That would most likely solve my biggest issue with the automower. It bogs down and stops when it hits some areas (when I am trying to lower it a notch) and then I have to go start it again. Which can be a long time if it's in the middle of the night or while I'm away. I cannot get lower than #3 with the fairway kit. My plan was to let it keep cutting this fall after it goes dormant to see if it can cut then.


----------



## jemerson2196

Same issue. I work closely with a guy that lives in German. I'm going to have him look through the forum the YouTuber mentioned / linked. Maybe he can find the guy who made this and can order one (or at least send the CAD) Only issue would be 315 vs 430 in my case.


----------



## Boy_meets_lawn

Scalping with the robot if your grass is already thick is going to be a real problem. I'd scalp with a reel lower than you plan on maintaining and then you should have no problem. I can only go to about 1/2" hoc with the robot until I level. If you are planning on going lower than that your yard must be almost perfectly flat.


----------



## Jagermeister

jemerson2196 said:


> I just got the 430x about a week ago. Still cutting to get down to 20mm. I like it so far. Got my fairway kit from these guys *https://www.youtube.com/c/RoboticMowerServices*
> 
> Shipping was quick, haven't installed it yet. Still getting down to the lowest setting but it definitely pull up stolons / dead grass. Might get better once I am at my target length.
> 
> Annoying issue: 415x that just came out appears to have better features but fairway kit isn't compatible. Hopefully there is a firmware update to the 430x to get such features.

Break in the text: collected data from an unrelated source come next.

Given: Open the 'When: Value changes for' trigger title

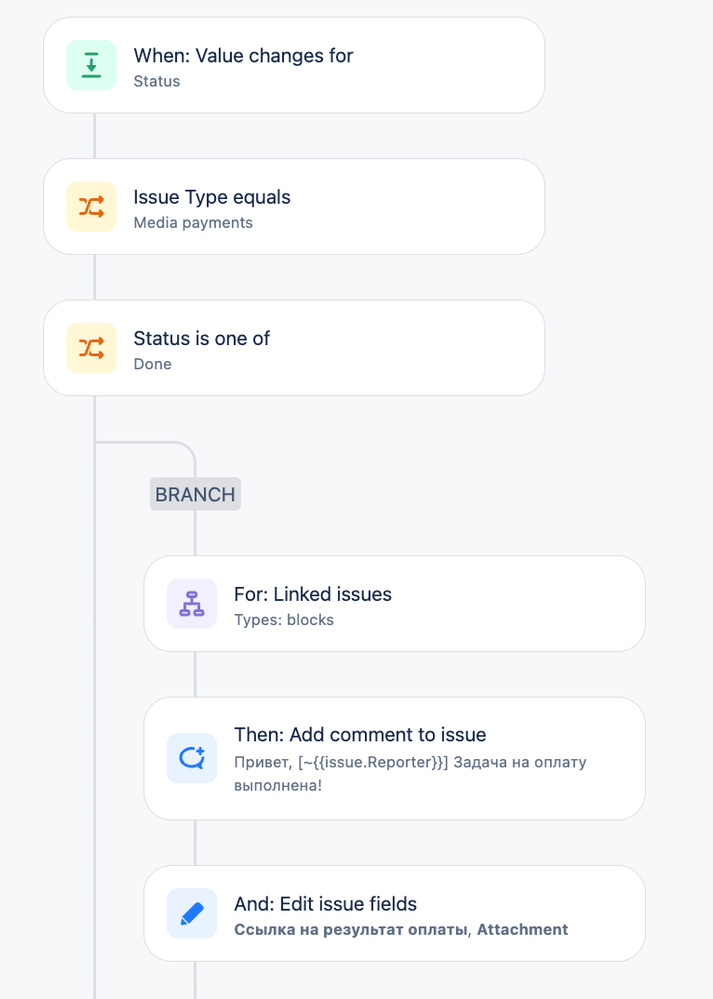Looking at the screenshot, I should [x=243, y=55].
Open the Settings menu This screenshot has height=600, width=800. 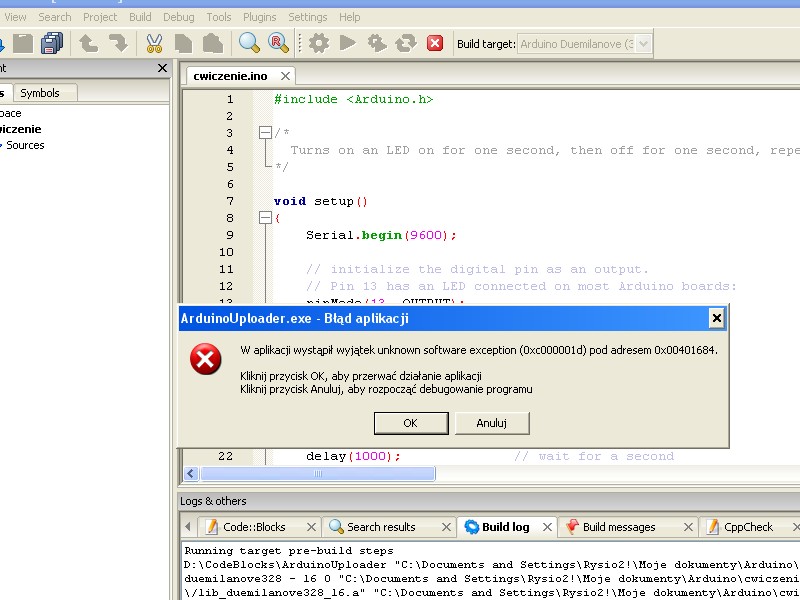(307, 17)
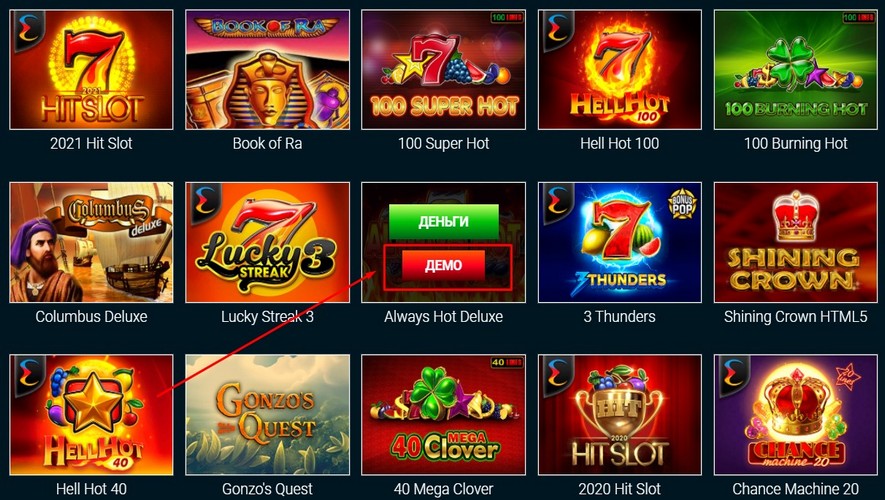
Task: Click the green ДЕНЬГИ button
Action: 444,222
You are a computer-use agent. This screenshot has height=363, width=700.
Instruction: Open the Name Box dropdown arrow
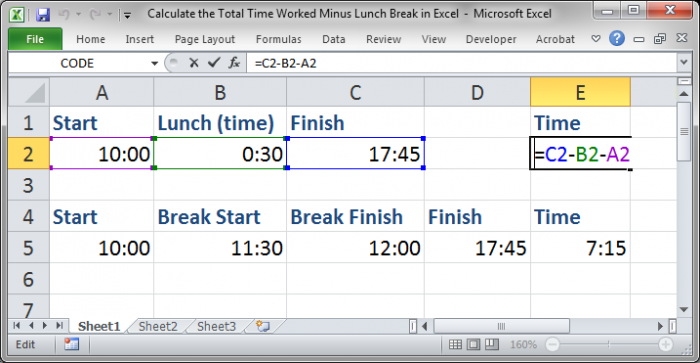tap(154, 63)
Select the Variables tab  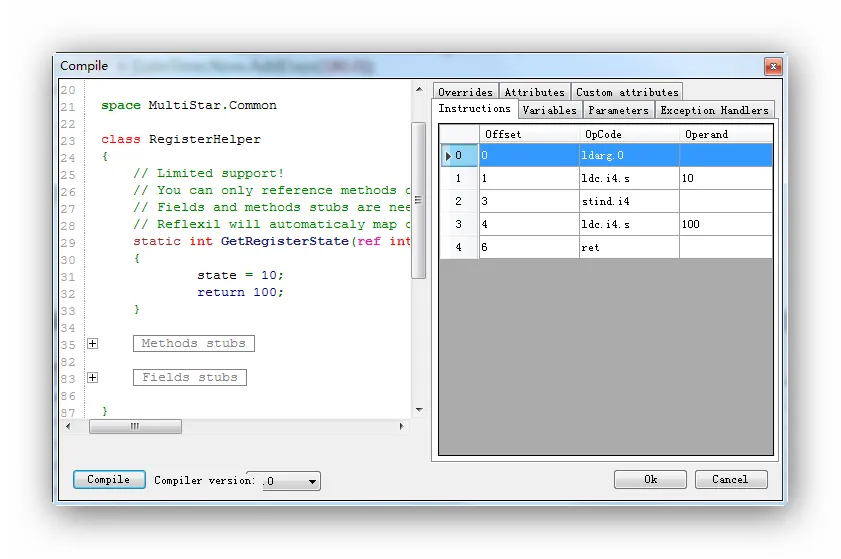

Is it true that the fairway kit is not compatible with the 415X? That would burst my bubble! I am holding out for AIM on whatever new 450x equivalent battery life version comes out. Hoping in 2023.


----------



## Greasmatta

jemerson2196 said:


> Same issue. I work closely with a guy that lives in German. I'm going to have him look through the forum the YouTuber mentioned / linked. Maybe he can find the guy who made this and can order one (or at least send the CAD) Only issue would be 315 vs 430 in my case.


I use a similar custom made disc with 9 standard 3-hole industrial razor blades. It is like day and night in cut quality. With stock disc and blades my 430X cant cut my thick grass clean. The lawn gets a gray taint all over at 25mm. With this custom disc i get a clean cut and never bogs down.

Here is the German forum thread about the custom disc in the youtube video.
https://www.roboter-forum.com/index.php?thread/36877-modifizierter-messerteller/&pageNo=1

I bought my disc from an guy named Jan Oerter in that thread. It is laser cut and 3D printed. Much less money than the machined disc in the video.
You can scroll to last pages to find him and pictures of his custom disc.


----------



## jemerson2196

Buddy in Germany was able to order me one. Will let you know how it goes. cost 180 euro.


----------



## ENVY23

Do y'all with the XH version cutting at a higher setting have a problem with random tracks all over the yard? I've been looking into these and watching several YouTube videos and one guy mentioned a bunch of tracks all over his yard, they were clearly visible in the video. Just wondering if it's common with higher cut turf? I imagine it would be less noticeable with a lower cut turf. If I get one, I would likely be cutting at the highest 3.6" setting.


----------



## MasterMech

ENVY23 said:


> Do y'all with the XH version cutting at a higher setting have a problem with random tracks all over the yard? I've been looking into these and watching several YouTube videos and one guy mentioned a bunch of tracks all over his yard, they were clearly visible in the video. Just wondering if it's common with higher cut turf? I imagine it would be less noticeable with a lower cut turf. If I get one, I would likely be cutting at the highest 3.6" setting.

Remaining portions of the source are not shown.